While that process hasn’t formally begun, the names that are coming up in conservative legal circles include Assistant U.S. Attorney Ryan Bounds and Mike McLane, the Republican leader of the Oregon House of Representatives.
A former federal court law clerk, Bounds served a stint in Washington, D.C., as chief of staff at the federal DOJ’s Office of Legal Policy, and from 2008 to 2009 served as a special assistant to President George W. Bush for justice and immigration policy, assigned to the White House Domestic Policy Council. In Oregon, he’s handled environmental, fraud and immigration cases.
Bounds hails from a prominent Hermiston family. His brother, Tucker, served as a national spokesman for John McCain’s presidential campaign in 2008; his sister, Lorissa, is a longtime congressional staffer who’s worked for California Congressman Duncan Hunter, a prominent Trump ally. Walden gave a 2011 speech in Congress extolling Ryan’s mother, Karen, upon her retirement following a distinguished teaching career.
In an email, Bounds referred questions to a DOJ spokesman, declining to comment other than to say a reporter’s email “came as a surprise to me.”
McLane, a Powell Butte lawmaker since 2010, also is well-connected. He’s a former clerk to Oregon Supreme Court Justice Mick Gillette, and was admitted to practice law in Oregon in 1990. With a background in business law, McLane has worked for two prominent local law firms, Stoel Rives and Miller Nash.
While in law school, he served as a law clerk to the U.S. Attorney’s office, helping with drug cases there. He’s since handled nine federal cases in Oregon, according to the federal court records website PACER. He’s also a lieutenant colonel and JAG lawyer in the Oregon Air National Guard.
On the political side, McLane has enjoyed good relations with Walden, and recently formed a law firm based in Bend with former state lawmaker and congressional candidate Jason Conger as well as state Rep. John Davis, R-Wilsonville.
McLane, through a spokesman, declined to comment.
Perhaps the most qualified candidate for the job would be Karin Immergut, a Republican who held the U.S. Attorney’s job from 2003 to 2009. She is now a Multnomah County Circuit Court judge, and also would be a logical appointment to a federal judgeship. She declined to comment.
When former U.S. Sen.
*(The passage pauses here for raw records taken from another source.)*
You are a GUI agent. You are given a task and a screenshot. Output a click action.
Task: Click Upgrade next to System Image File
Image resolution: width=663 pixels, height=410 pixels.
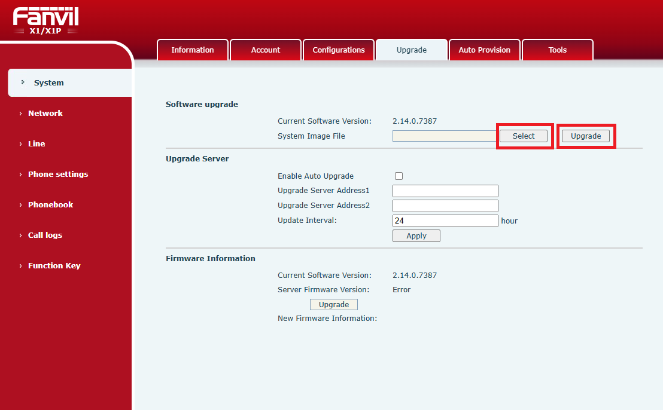coord(585,136)
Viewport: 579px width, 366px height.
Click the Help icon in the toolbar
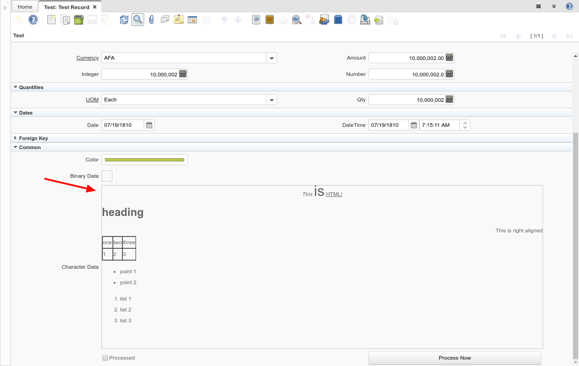(x=33, y=20)
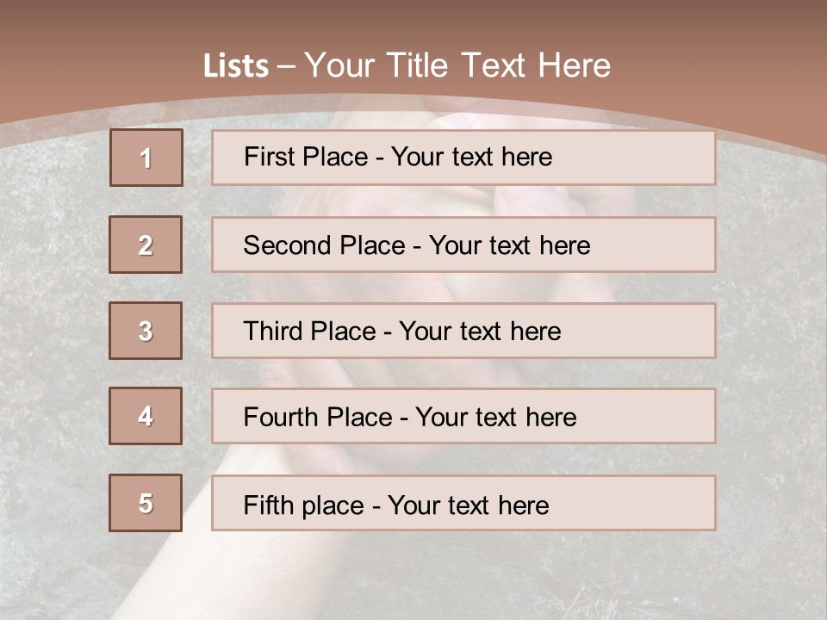Click "Your text here" in the Second Place row
Viewport: 827px width, 620px height.
(509, 245)
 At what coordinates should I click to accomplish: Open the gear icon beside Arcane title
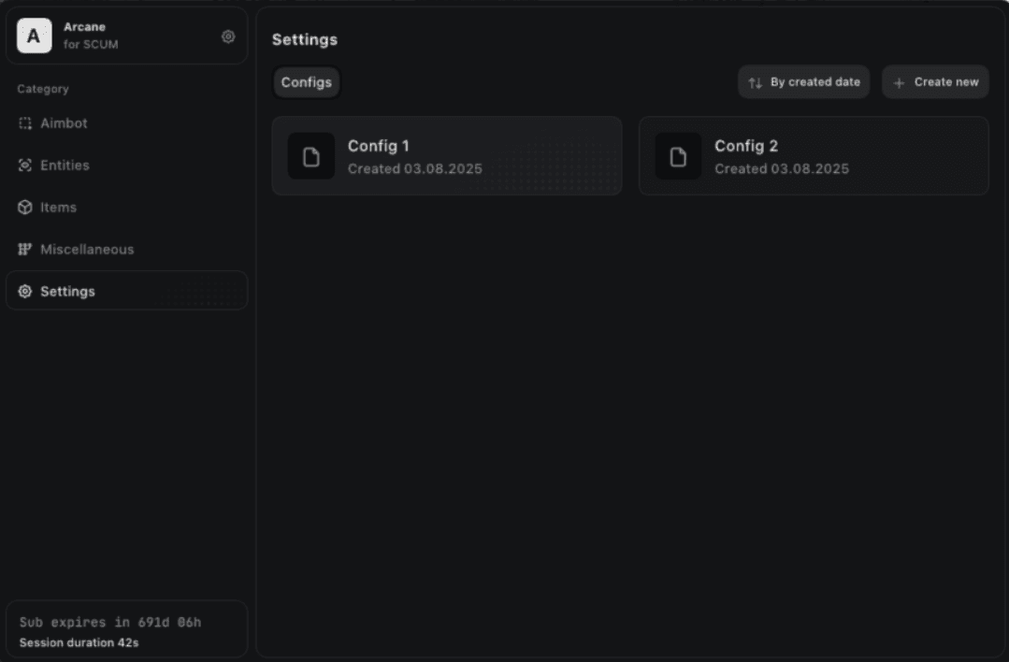point(228,36)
Gordon Smith was the delegation’s ranking Republican, he used to gather an advisory committee of lawyers, then give his colleague across the aisle, Sen. Ron Wyden, the chance to veto any names.
“They had a gentleman’s agreement,” recalls former Smith staffer Kerry Tymchuk.
Walden spokesman Andrew Malcolm said it’s unclear how exactly the process will work this time, and the question of who his boss might propose for the job is premature. “Greg’s going to make his views known where it’s appropriate,” Malcolm said.
Kristine Olson, a Democrat who held the job from 1994 to 2001, called Trump’s nomination of a conservative partisan, Sen. Jeff Sessions, for U.S. Attorney General a “travesty.” She hopes Walden joins with Wyden and Sen. Jeff Merkley to select a nonpartisan candidate in the Oregon tradition, adding “We cannot afford to have a mini-Jeff Sessions.”
Lawyer Kevin Mannix, the prominent conservative activist who was considered for the U.S. Attorney job in 2000, called the opening an “important opportunity … to bring fresh perspective into Oregon.” Regardless, he doesn’t expect a decision anytime soon because of the exhaustive vetting process involved. “It can take three or four months,” Mannix said.